Dura da ormai quasi due settimane lo sciopero della fame di Elena Improta, la madre battagliera che da quasi trent'anni lotta nei tribunali per cercare la verità sulle cause che portarono il figlio Mario a nascere affetto da tetrapresi spastica, una grave forma di paralisi che colpisce i muscoli volontari e impedisce i corretti movimenti di tutti e quattro gli arti.
Secondo la 60enne romana, all'origine dell'ischemia cerebrale che ha distrutto la vita del figlio ci sarebbe infatti la negligenza dei medici della clinica in cui avvenne il parto, responsabili di aver provocato le condizioni per una mancanza d'ossigeno e sangue al cervello del nascituro che ne danneggiò irreparabilmente le funzioni motorie.
Dopo oltre 27 anni dall'inizio del contenzioso però, i giudici si sono espressi contro le accuse di Elena: secondo la sentenza la paralisi di Mario fu sì causata da una sofferenza ipossico-ischemica (ossia un mancato afflusso di ossigeno al cervello), ma non fu il personale medico il diretto responsabile di questa fatalità.
Un duro colpo per Elena, reso ancora più gravoso dal maxi-risarcimento di 276mila euro comminato per coprire le spese legali. Da qui la decisione d'iniziare a smettere di nutrirsi come estrema forma di protesta verso un provvedimento insostenibile.
Da 34 anni infatti Elena vive condizionata dalla necessità di badare alle numerose (e dispendiose) esigenze del figlio tetraplegico, il quale non parla, non cammina e non può provvedere in autonomia a nessuna funzione vitale che non sia respirare o ingerire ciò che che gli viene portato alla bocca.
«Stiamo aspettando la definizione ufficiale degli avvocati» ha dichiarato la donna al quotidiano La Nazione, spaventata anche dalla prospettiva di dover chiudere la "Casa di Mario", un progetto fondato dall'onlus Oltre lo Sguardo – da lei stessa fondata – per dare ricovero e assistenza alle famiglie con ragazzi affetti da gravi disabilità.
Non è un segreto infatti che in molti casi le tutele e gli aiuti erogati dallo Stato riescano a coprire solo una piccola parte dei costi sostenuti per terapie, attrezzature e assistenza delle persone colpite da pesanti handicap fisici e neurologici e per questo spesso sono proprio le associazioni e gli enti benefici a fornire un supporto decisivo per i tanti genitori in difficoltà.

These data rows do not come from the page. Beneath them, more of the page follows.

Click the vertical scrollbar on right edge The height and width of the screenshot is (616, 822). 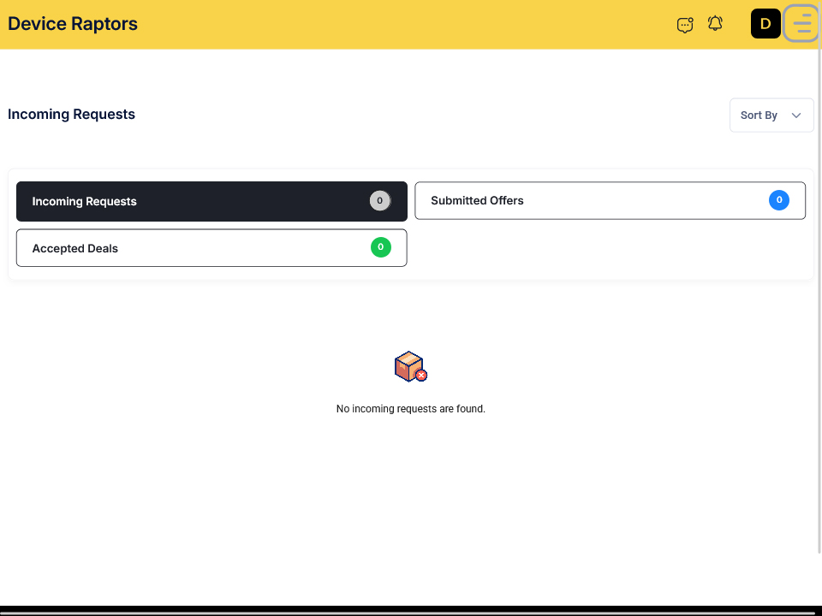pyautogui.click(x=819, y=299)
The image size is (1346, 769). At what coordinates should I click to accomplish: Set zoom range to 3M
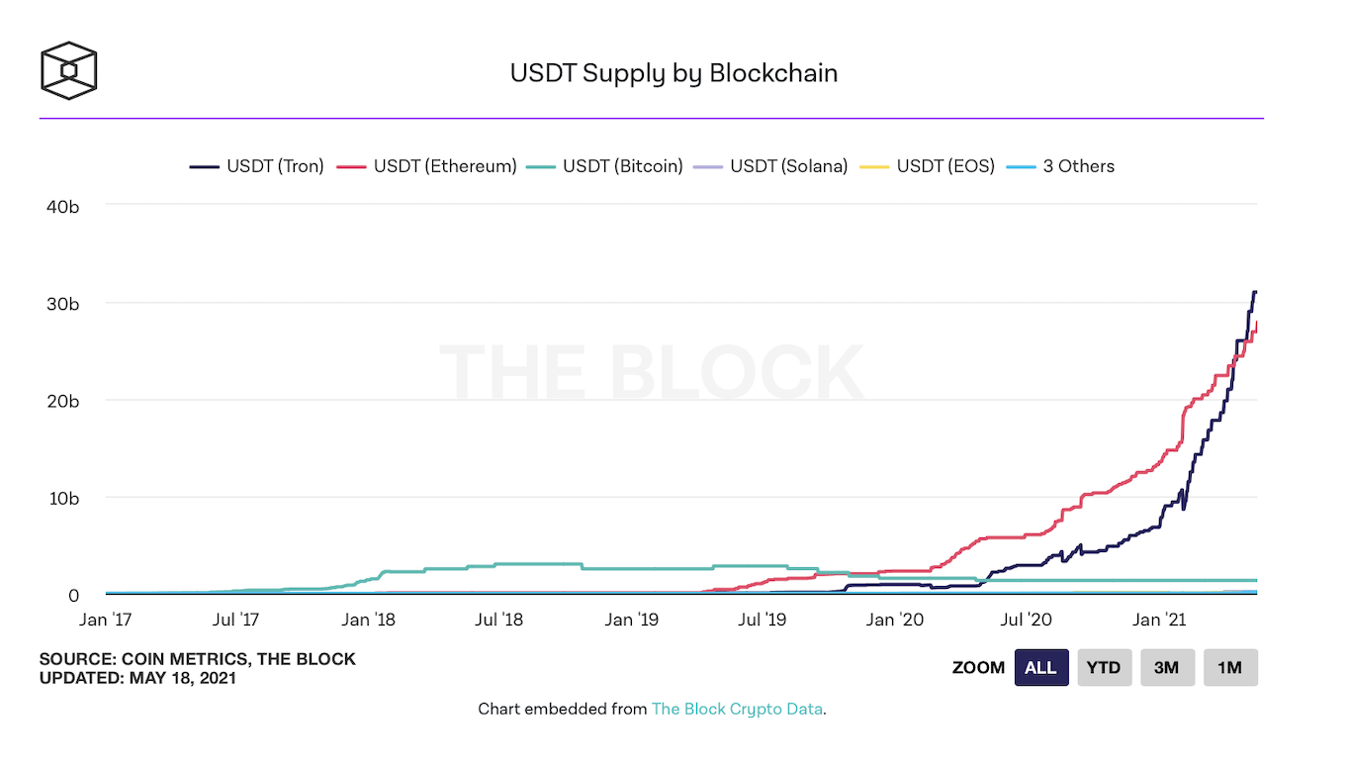tap(1167, 668)
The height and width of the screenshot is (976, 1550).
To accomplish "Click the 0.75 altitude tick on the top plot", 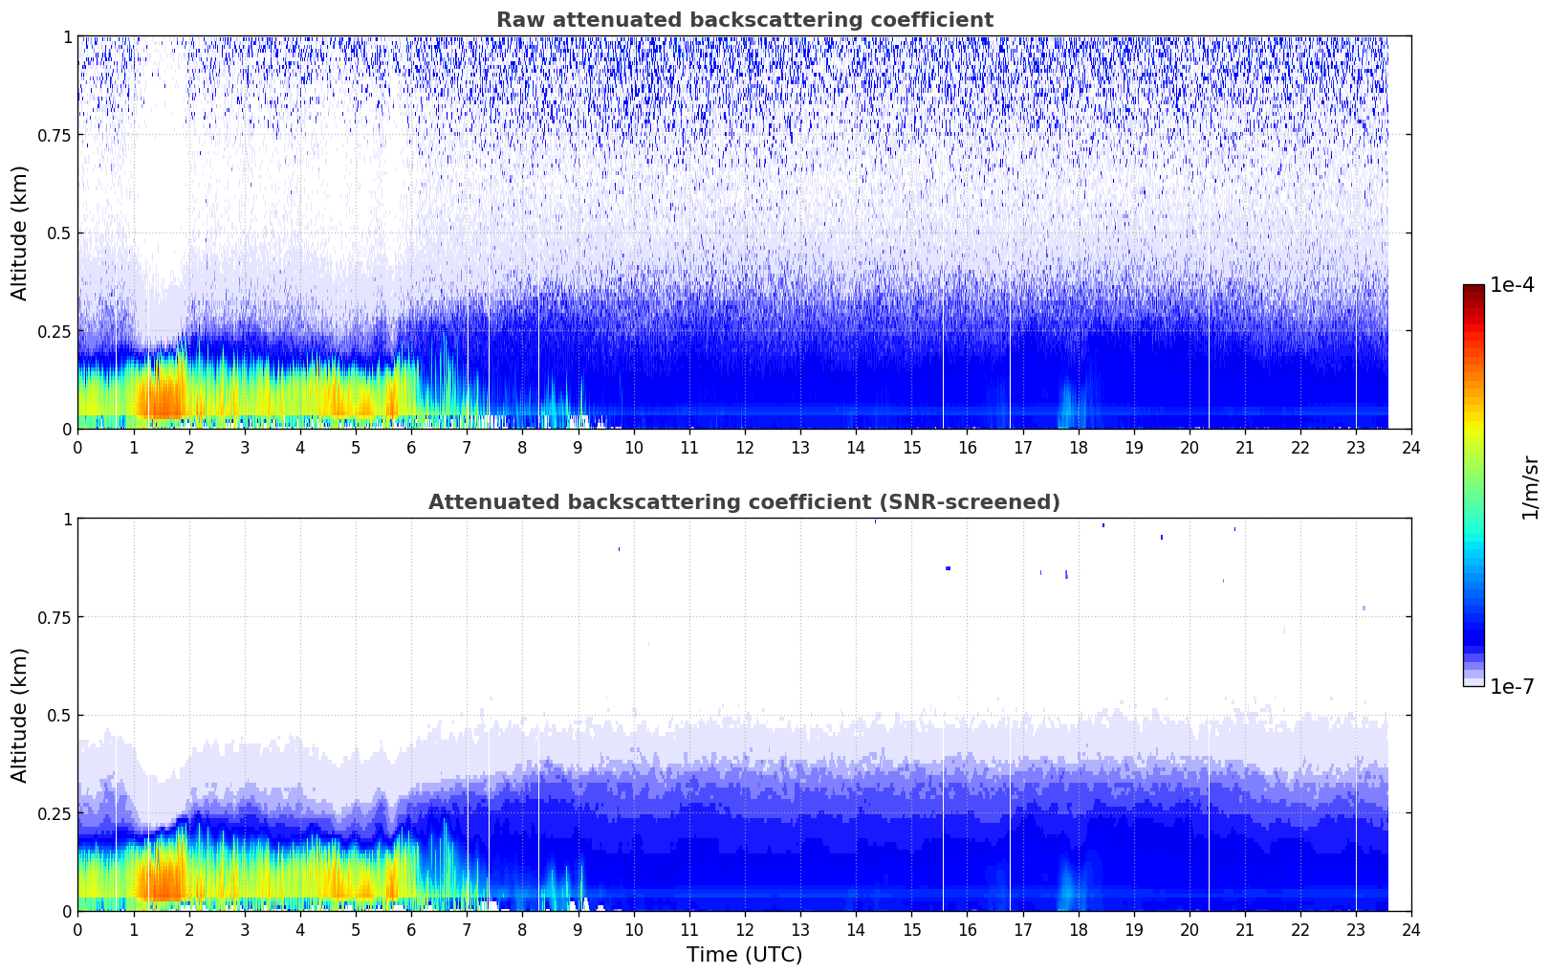I will 55,135.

Le prospettive però non sembrano essere rosee. Villa Mafalda – la clinica con la quale Elena era in causa – ha infatti rigettato qualsiasi forma di conciliazione, rifiutandosi categoricamente di accettare una riduzione del risarcimento per le processuali e concedendo solamente la possibilità di dilazionare i pagamenti.
Ora Elena si augura che volontario e preti da tempo interessati alla sua realtà possano aiutarla a raccogliere i fondi necessari ad affrontare il salasso, ma il tempo per la protesta non potrà protrarsi molto a lungo.
L'assenza di alimentazione sta infatti minando gravemente la salute di questa madre guerriera e i medici le hanno già riscontrato un principio di sofferenza renale.
Elena intanto spera, lotta e si prende cura del suo Mario. Come ha sempre fatto da 34 anni a questa parte.